• Personal Jurisdiction In USA Exists Over Offshore Company For Injury Off Russian Coast
  • September 30, 2014
  • Law Firm: Sutherland Asbill Brennan LLP - Washington Office
  • Following injuries sustained while working on a vessel off the coast of Russia, a U.S. worker brought suit against multiple entities involved in the operation claiming, among other things, that they provided faulty and unsafe equipment and that they failed to provide a safe workplace. The U.S. District Court for the Eastern District of Louisiana denied the parent company of the worker’s employer’s motion to dismiss for lack of personal jurisdiction because the claims arose under federal law, the company had not conceded to the jurisdiction of the courts of any other state, the company purposefully directed its activities at the United States, and the present litigation arose from alleged injuries that arose out of or related to those activities.

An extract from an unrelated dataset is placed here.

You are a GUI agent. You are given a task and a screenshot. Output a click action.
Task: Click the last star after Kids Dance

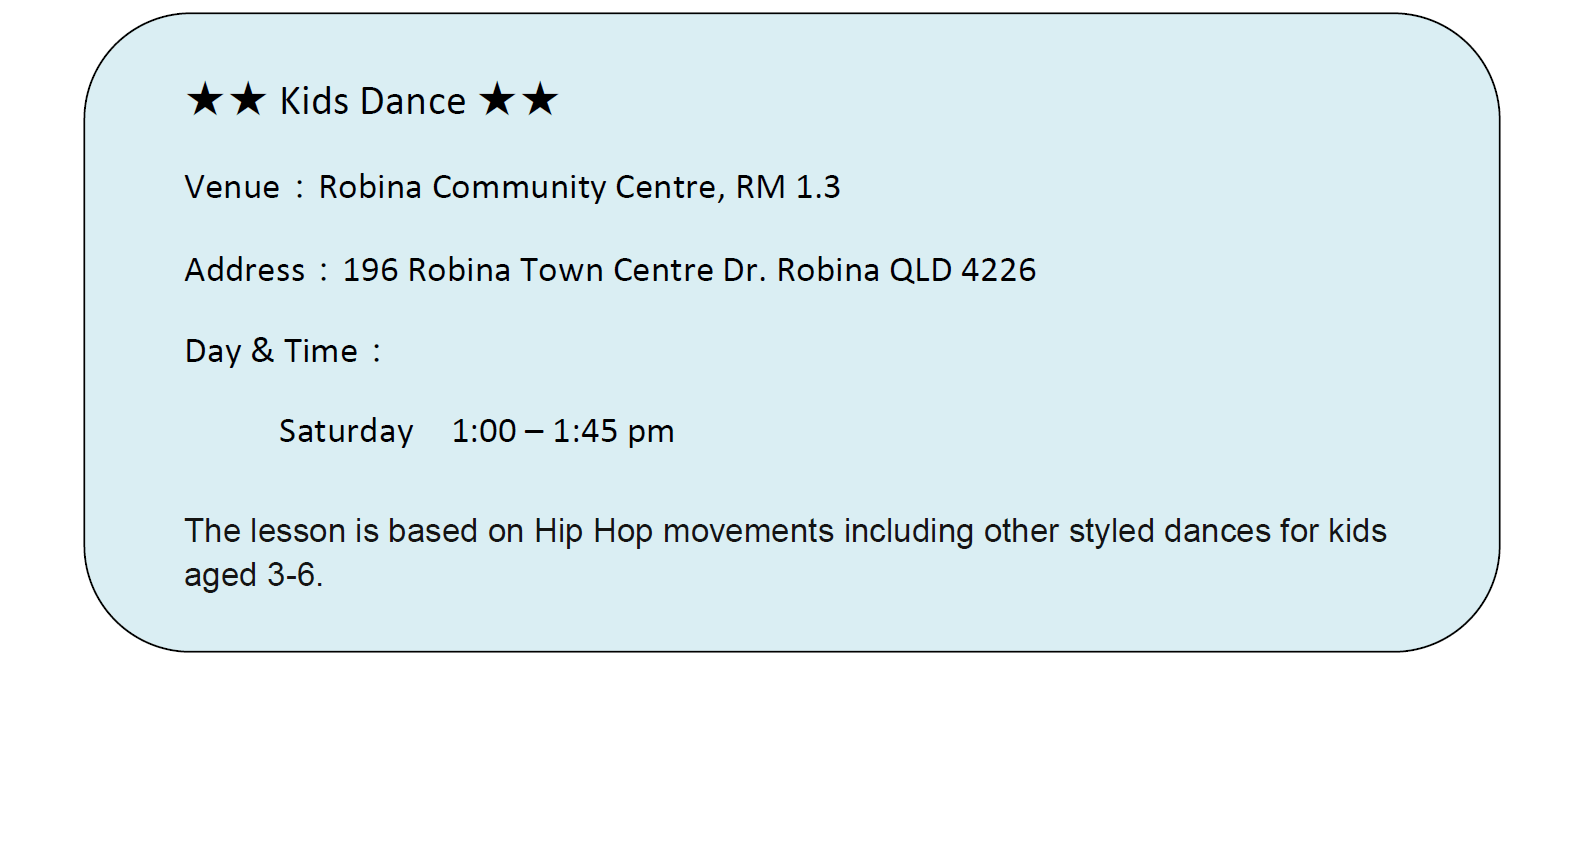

    Specifically, the court pointed to the facts that the company negotiated with the plaintiff while the plaintiff was in the United States, ensured that the plaintiff receive a medical examination in the United States before traveling abroad for work, paid for the plaintiff to travel abroad from the United States to finalize the contract (which was drafted in the United States), and was involved in accompanying the plaintiff to the United States so that he could receive medical treatment here following his injuries. As the court explained, “the fact that [ ] did not engage in mass media advertising or a large-scale recruitment campaign ... does not make jurisdiction in appropriate.” The plaintiff’s specific allegation that the company had someone escort him back to a Texas hospital, but then failed to pay for his medical treatment, supported a finding that his claim for maintenance and cure arose out of the company’s alleged conduct in the United States.